RECORDS PROVIDED.
[Start of section]

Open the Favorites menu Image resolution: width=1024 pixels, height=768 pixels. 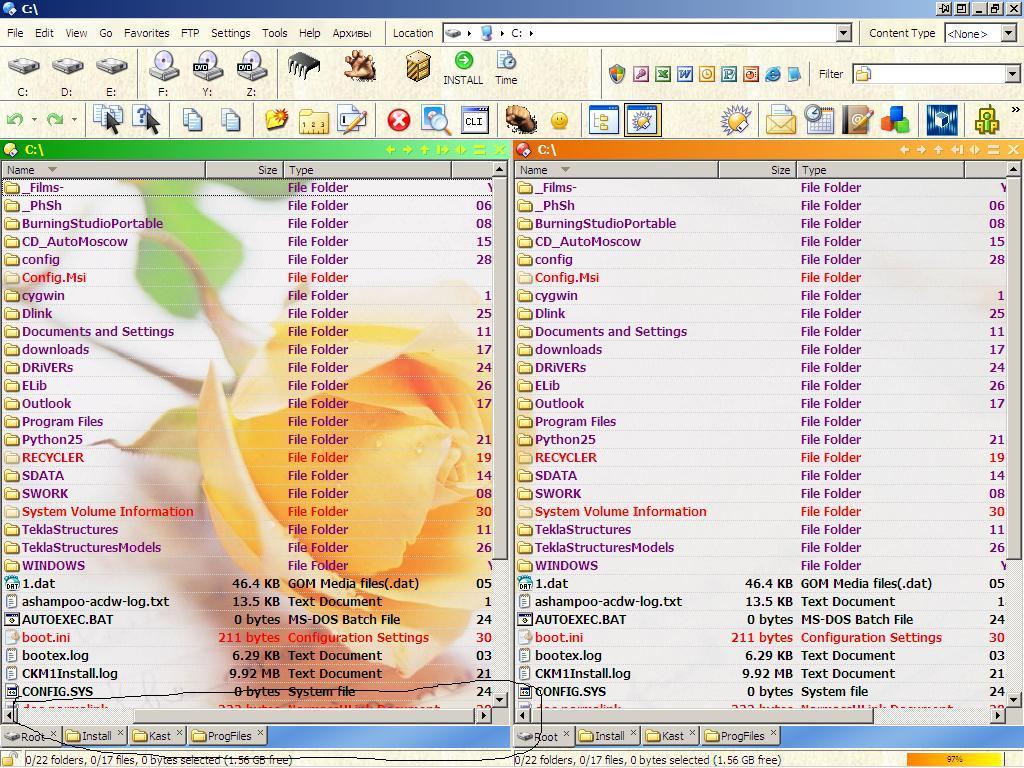pyautogui.click(x=146, y=33)
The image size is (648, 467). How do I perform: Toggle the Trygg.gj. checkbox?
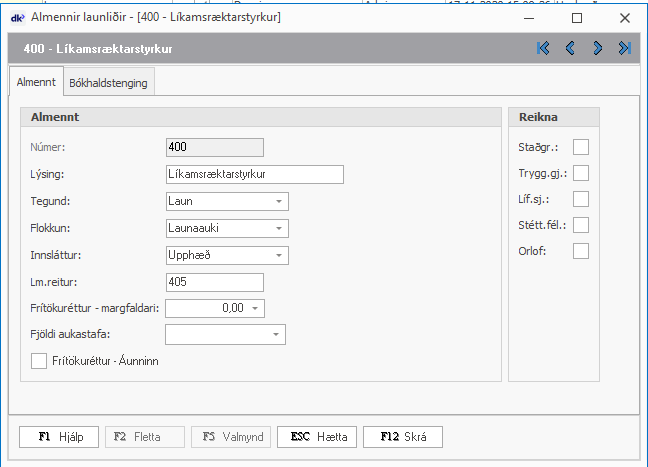tap(580, 173)
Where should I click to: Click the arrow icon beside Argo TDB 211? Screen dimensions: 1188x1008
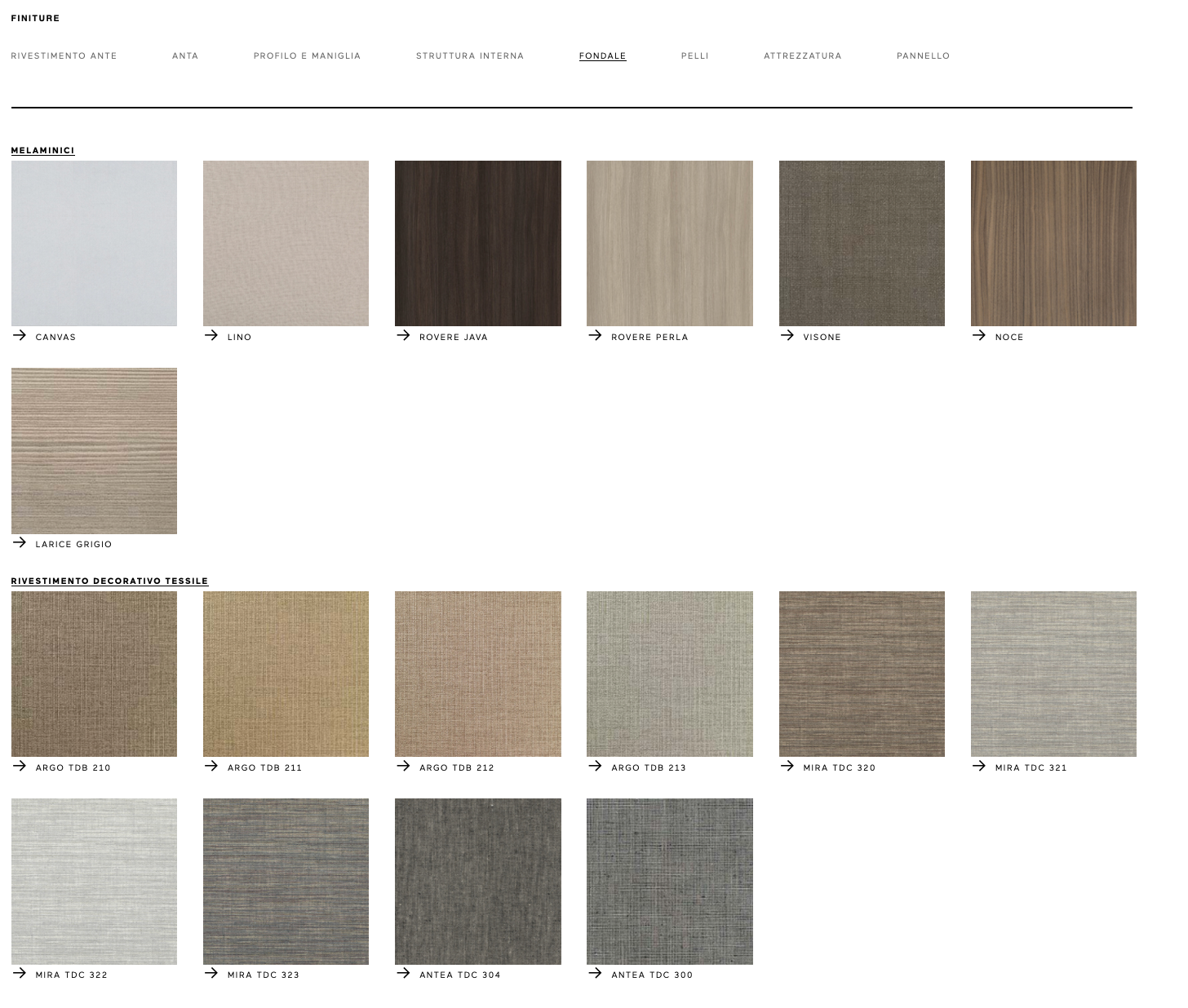click(x=211, y=766)
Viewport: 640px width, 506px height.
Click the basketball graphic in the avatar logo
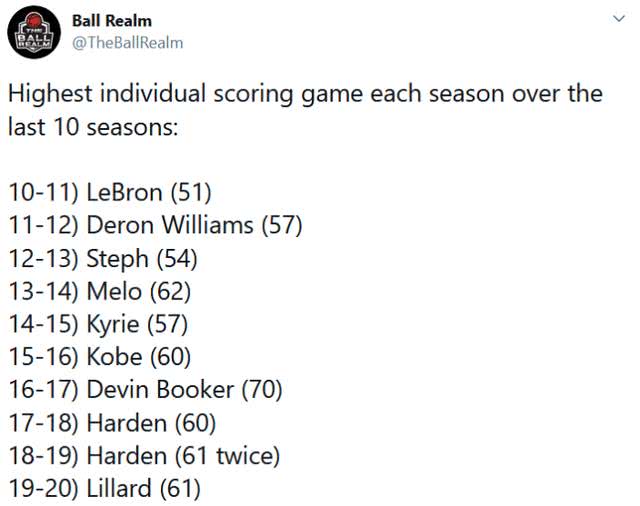34,20
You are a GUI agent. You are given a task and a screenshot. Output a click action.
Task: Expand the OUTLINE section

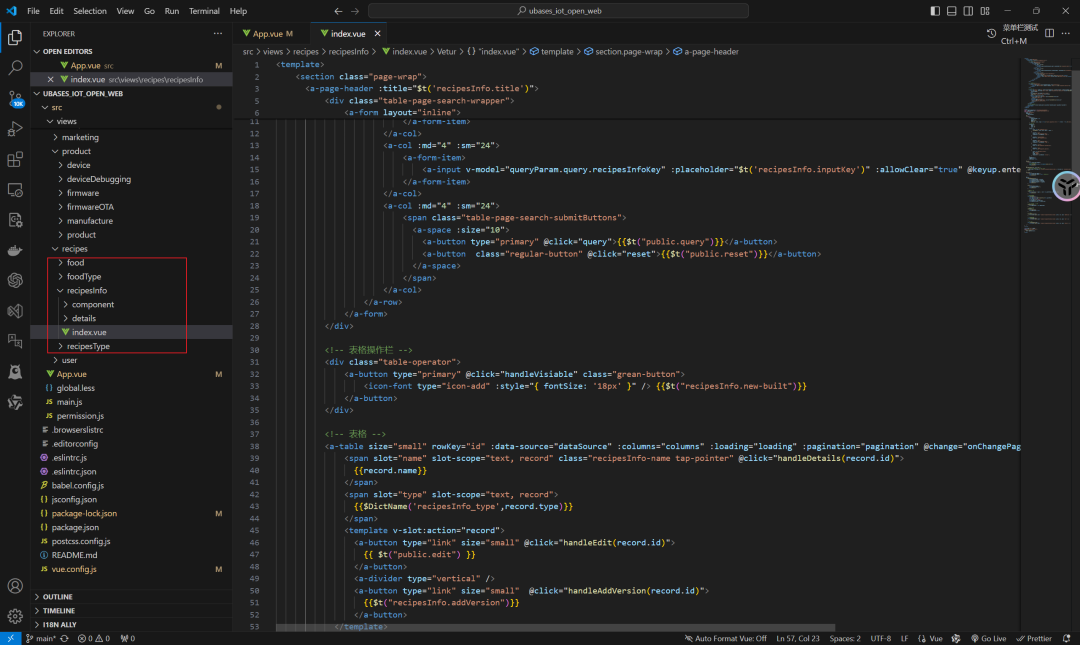pos(58,597)
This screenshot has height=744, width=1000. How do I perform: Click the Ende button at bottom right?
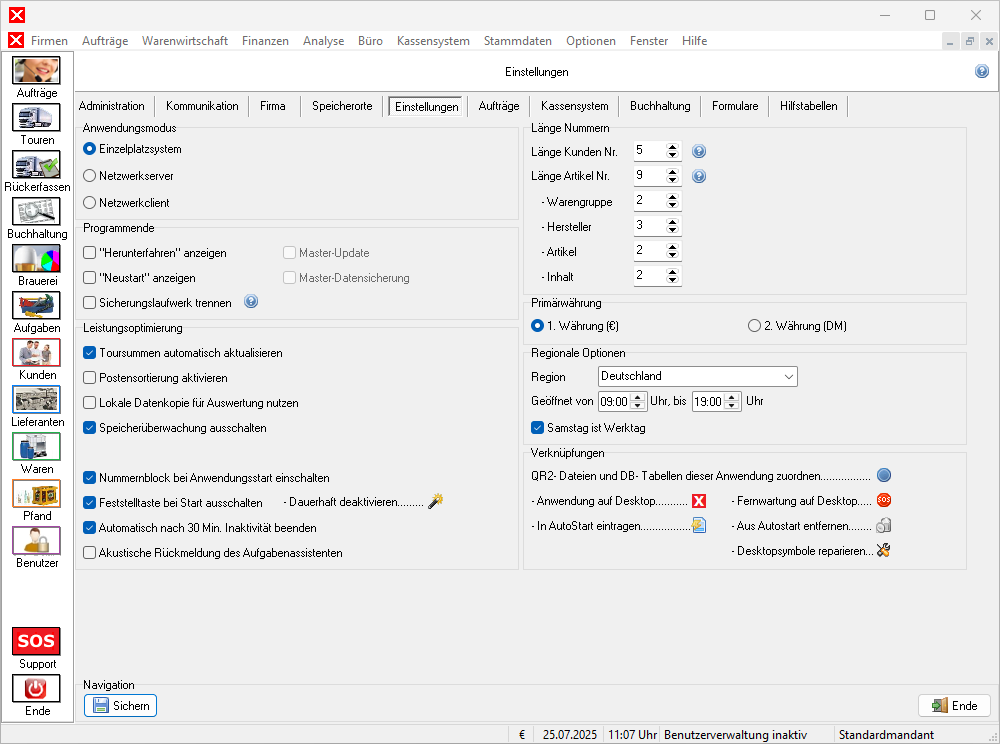tap(953, 706)
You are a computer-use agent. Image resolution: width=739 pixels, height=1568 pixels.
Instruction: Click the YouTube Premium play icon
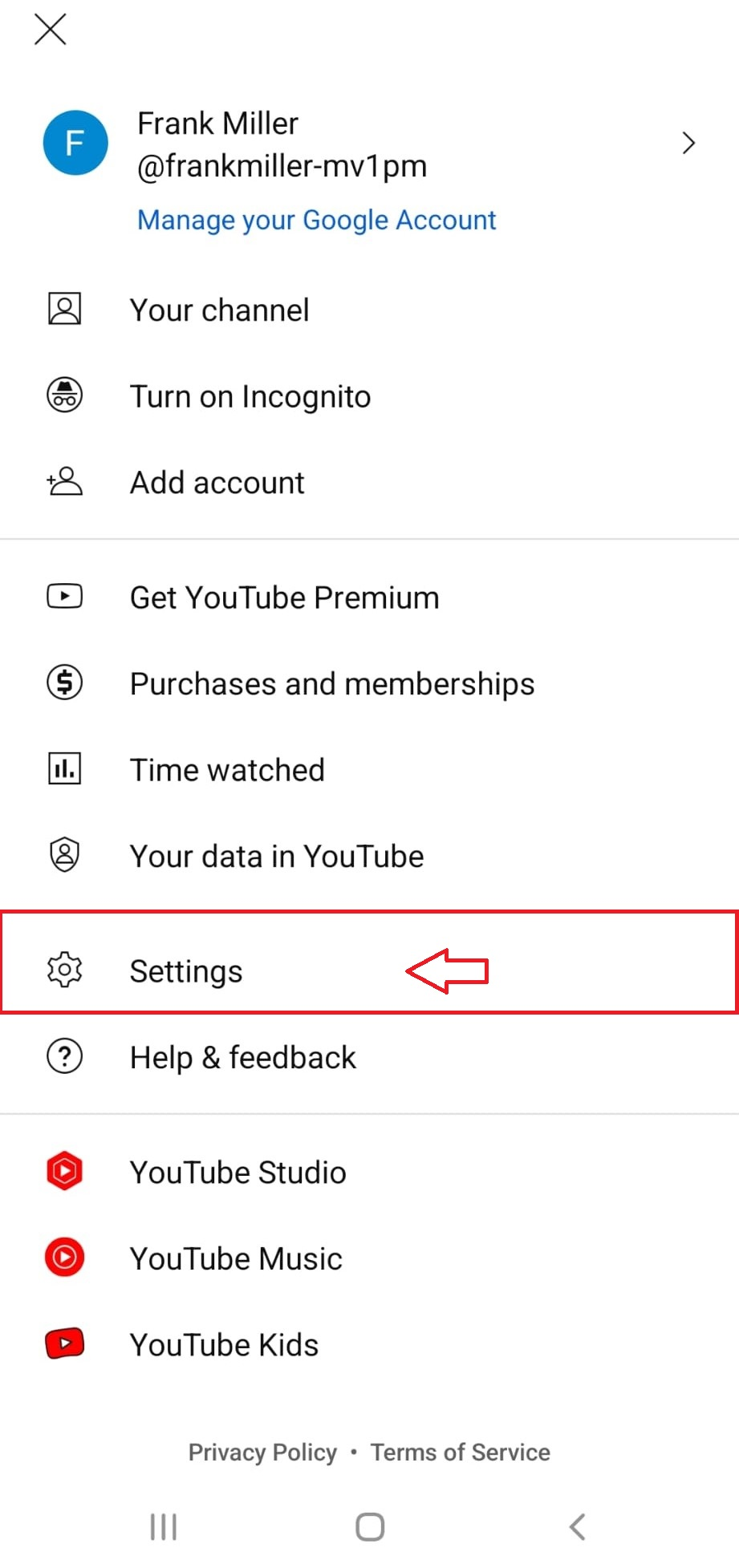click(x=65, y=596)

[End of section]

EXERCISE.
What is needed is a word-for-word restatement of the lines from the one holding "This screenshot has" to the final line of the data above, inclusive, without any pictures.

TASK RESPONSE.
This screenshot has height=744, width=1000. How do I perform: Click the Ende button at bottom right?
tap(953, 706)
You are a computer-use agent. Image resolution: width=739 pixels, height=1568 pixels.
Instruction: Click the YouTube Premium play icon
click(x=65, y=596)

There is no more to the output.